» Texto extraído:
<<<<
• Carlos Mastretta Arista
  • 03 Julio 2014

En el mes de febrero de 1946 Carlos Mastretta Arista escribe en su diario la crónica de su regreso a México, lamentablemente cortada justo en Gibraltar, el día que “la cafetera”, como recordaba él al barco que lo llevó a Nueva York, dejaba atrás el Mediterráneo. Ensoñación de su esposa Ángeles Guzmán y de sus hijos cuando lo leyeron por primera vez, este texto es sin duda el punto de partida de la novela todavía por escribir sobre la vida de Carlos Mastretta Arista.

 

Sábado 23 de febrero de 1946

Llegué a Stradella a las siete de la noche. El reloj de la vieja torre medieval acaba de lloriquear las once y tres cuartos, mientras la nieve sigue impasiblemente trasformando la llanura en un sudario... Trataré de fi jar y recordar estas últimas veinticuatro horas, en las cuales parece que el timón de mi barquilla ha dado una brusca y rápida vuelta... Hace apenas doce horas no sabía yo que la salida para volver a casa fuese tan cercana. Volver a casa... Volver a casa... Me parece que pronuncio una palabra que por tantos años no había existido en mi vocabulario. En estos años trágicos, cada vez que mi mente pretendía dirigirse hacia los recuerdos íntimamente unidos a la palabra casa, mi casa, en forma violenta la llamaba yo a la realidad. Pero ahora tengo que pensar en ello, aunque no quiera, aunque mi ser comprenda que todo lo que acabó, no ha acabado... Estamos al final del segundo acto y debo participar en el tercero. Iré a casa, como he dicho a Luigi, pero estaré listo para el tercer acto. Pobre Luigi. Le regalé los dos cigarros que me ofreció Carrier, dándome la carta de recomendación del “United States Information Service” para los aduaneros yanquis... Pobre Luigi. No creo que pueda soportar esta lucha subterránea, apenas comiendo, trabajando siempre de noche. Pobre partícula heroica de un mundo caído: ¿de qué te sirve haber ganado esas cuatro medallas al valor, si ahora la vida de un ratón representa para tí toda tu fortuna? Se dolió de mi salida, pero lo hizo sin un reproche y me pidió que no me olvidara de la lucha, de nuestra lucha. Le recomendé

a Gino para reemplazarme. Me acompañó al tranvía, mientras la nieve comenzaba su

cándida tarea.
>>>>
» Consigna A: Reproduce del texto extraído el fragmento que va desde "En el mes de" hasta "Carlos Mastretta Arista.", ambos incluidos.
» Consigna B:
Responde según el texto extraído:
(i) ¿A qué hora se llegó a Stradella?
(ii) ¿Qué nombre se le daba al barco que llevó a Carlos Mastretta Arista a Nueva York?
(iii) ¿Cuántas medallas al valor había ganado Luigi?
No es necesario consultar los registros.

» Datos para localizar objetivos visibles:
<<<<
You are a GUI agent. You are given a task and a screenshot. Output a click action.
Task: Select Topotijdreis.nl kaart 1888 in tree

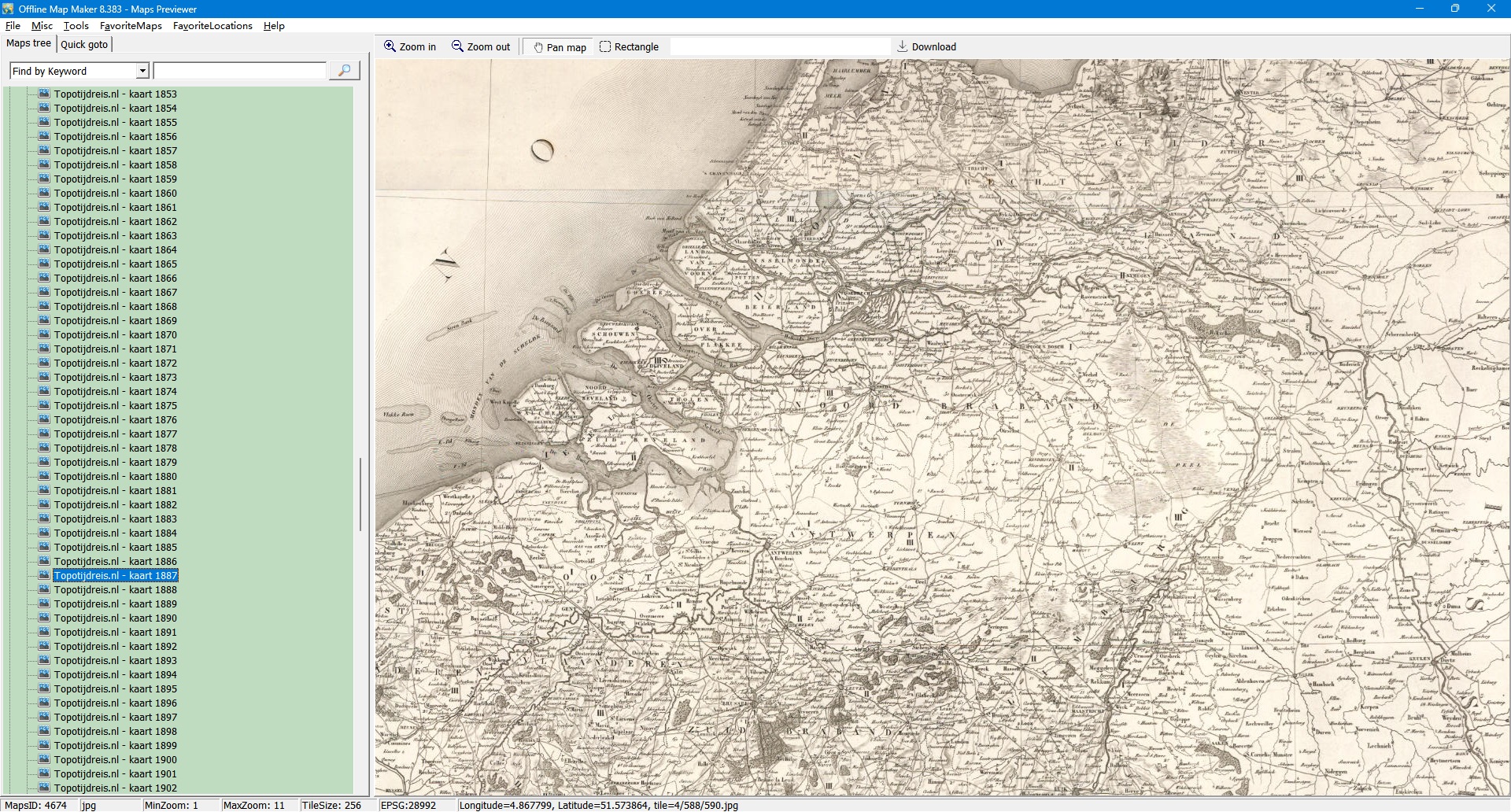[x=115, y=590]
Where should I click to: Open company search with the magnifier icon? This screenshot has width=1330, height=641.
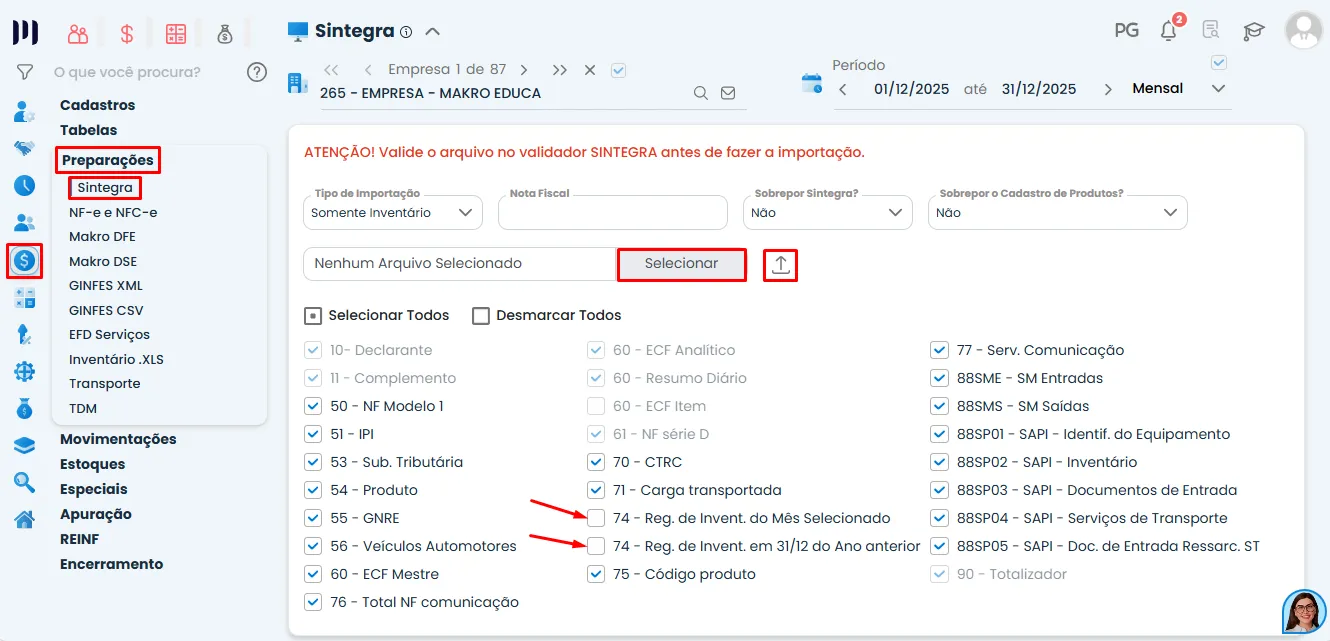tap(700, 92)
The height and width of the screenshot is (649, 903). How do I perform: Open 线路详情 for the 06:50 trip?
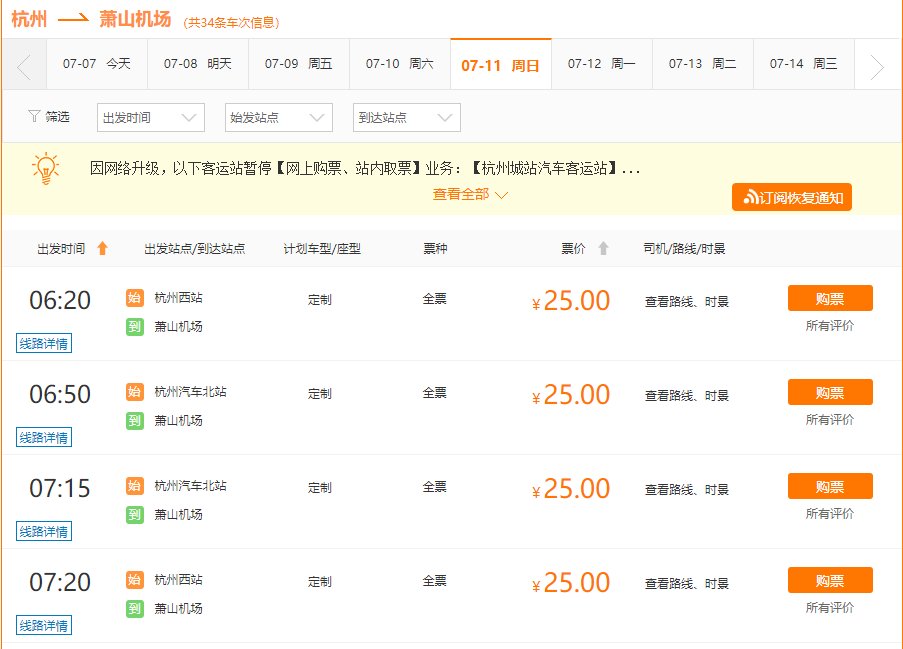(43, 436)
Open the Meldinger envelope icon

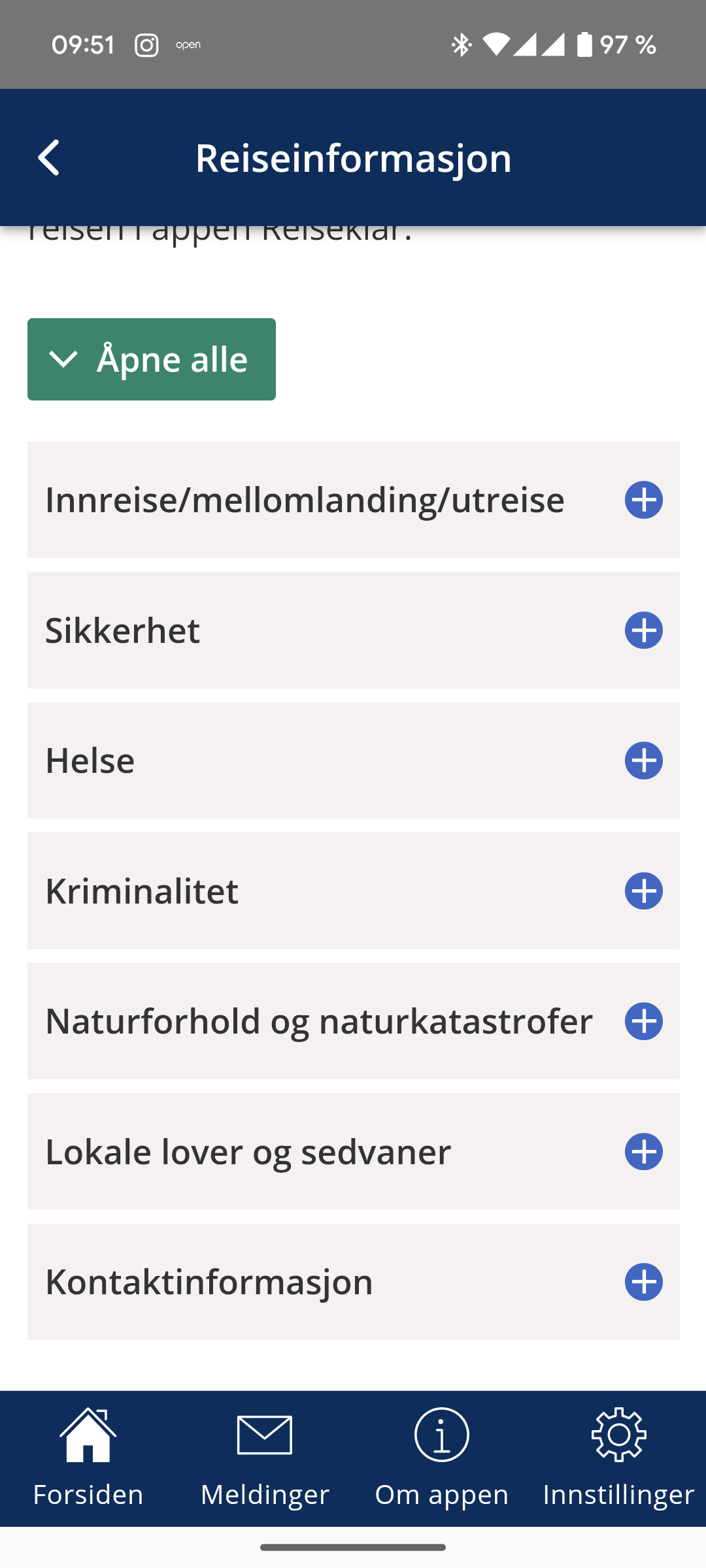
>>>>
» Respuesta completa A:
En el mes de febrero de 1946 Carlos Mastretta Arista escribe en su diario la crónica de su regreso a México, lamentablemente cortada justo en Gibraltar, el día que “la cafetera”, como recordaba él al barco que lo llevó a Nueva York, dejaba atrás el Mediterráneo. Ensoñación de su esposa Ángeles Guzmán y de sus hijos cuando lo leyeron por primera vez, este texto es sin duda el punto de partida de la novela todavía por escribir sobre la vida de Carlos Mastretta Arista.

» Respuesta completa B:
(i) A las siete de la noche.
(ii) "La cafetera".
(iii) Cuatro.